Oh, he noticed all right. He just doesn't care. He thinks it's your role, mummying him and taking care of everything (including your daughter) just that he can zone out.

And he's going to lose his job, sooner or later.

sarahnova69 · 07/11/2016 10:12

I really don't think he'll lose his job. He's committed to it and very skilled at it.

Maybe you are right, but I'm sorry, I wouldn't count on it. It won't matter how committed he is if they decide to sack him, and he is an addict who is manifesting addictive and paranoid behaviour which already concerns his manager and will gradually undermine that skill.

Just suggesting you be prepared. Your comment about his manager calling you is a red flag, IMO.

Offred · 07/11/2016 10:14

Why would he notice?

He has cast you, and you have accepted being cast, in the mother role.

Children rarely notice if their parents are getting run down looking after them. They don't have responsibility to notice. They just get on with doing what they want and enjoying it.

That's what he is doing. He doesn't notice because he doesn't care. Caring would mean he would have to stop being a child that gets to do what he wants all the time.

You have been approaching this whole thing as 'I am supporting my partner through a tough time' he is just thinking 'where can I get my next drink/smoke from... God red is such a killjoy' like a teenage boy...

ElspethFlashman · 07/11/2016 10:14

And what did he say when you pointed that out?

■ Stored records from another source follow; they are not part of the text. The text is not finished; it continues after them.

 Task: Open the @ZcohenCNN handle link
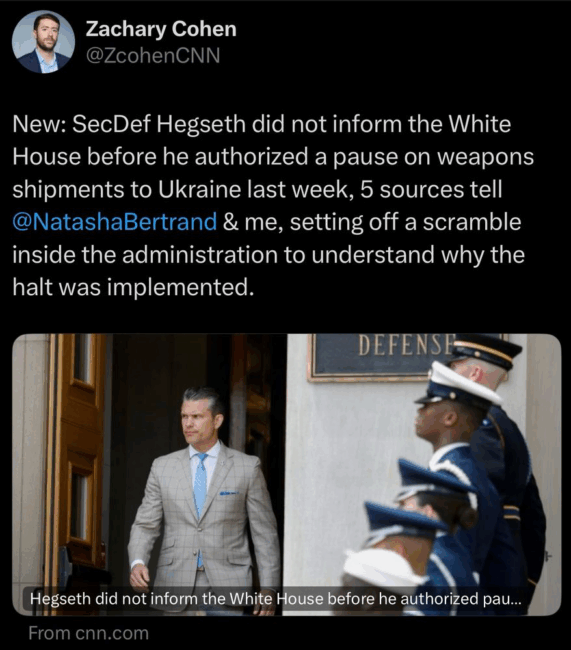click(x=153, y=56)
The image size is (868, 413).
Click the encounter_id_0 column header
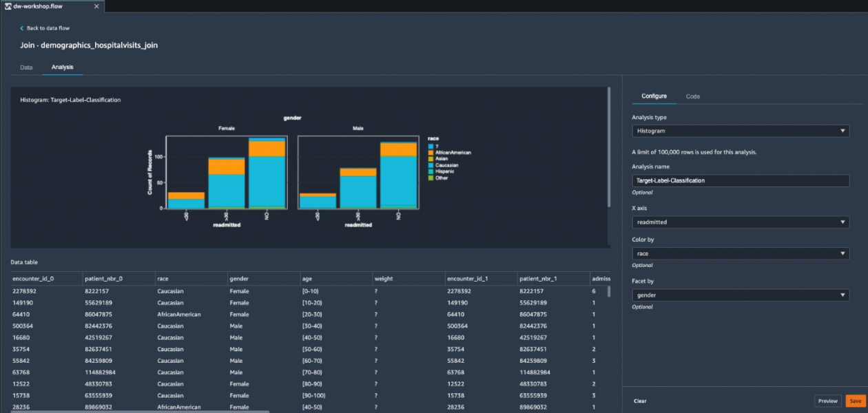(31, 278)
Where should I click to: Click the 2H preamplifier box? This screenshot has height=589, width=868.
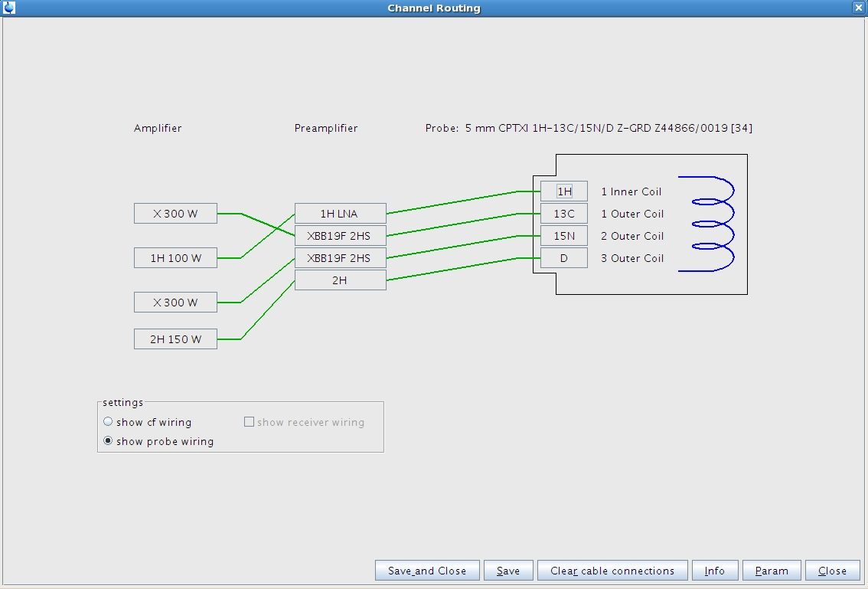pos(340,280)
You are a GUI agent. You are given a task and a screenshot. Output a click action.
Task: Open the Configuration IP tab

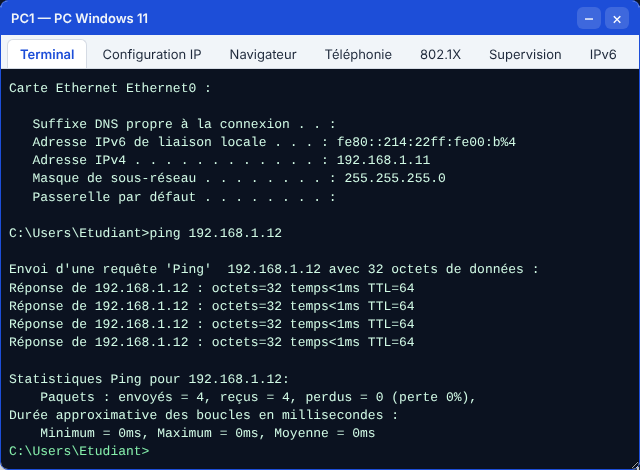click(152, 54)
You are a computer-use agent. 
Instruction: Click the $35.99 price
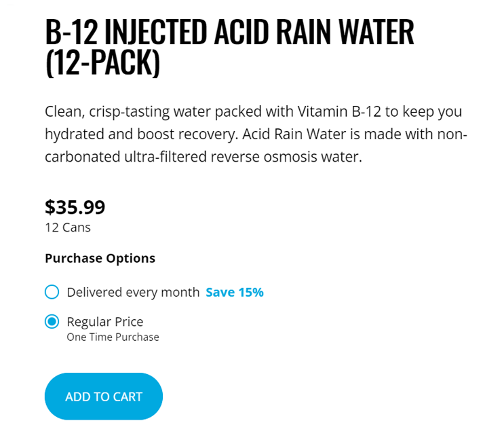[75, 207]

RedStripeLassie · 07/11/2016 10:15

It was part of a series of calls to see how he was when he was admitted to hospital last year and then for surgery before the summer. Every time it would start as a friendly "how's he getting on" but then would turn to "he's not helping himself by drinking and smoking so much". It wasn't a call purely to air his concerns.

RedStripeLassie · 07/11/2016 10:16

Sorry that was to saranova

Offred · 07/11/2016 10:18

If you want him to have a chance of noticing and caring you need to start treating him like an adult partner - having expectations of him that he will behave like an adult partner.

RedStripeLassie · 07/11/2016 10:18

Elspeth he apologised profusely and said he'll start taking care of me more as I do him.

FishyWishies · 07/11/2016 10:22

I don't believe him Red, do you?

Olives106 · 07/11/2016 10:22

I'm finding myself wondering about your username, red. What's your own relationship with alcohol that you choose to name yourself after a can of beer?

RedStripeLassie · 07/11/2016 10:28

I haven't seen any changes yet.

I like red stripe lager.

Offred · 07/11/2016 10:44

he apologised profusely and said he'll start taking care of me more as I do him.

Have you asked him what this actually looks like?

How he plans to do that? What he thinks he needs to change in order for you to feel less taken advantage of?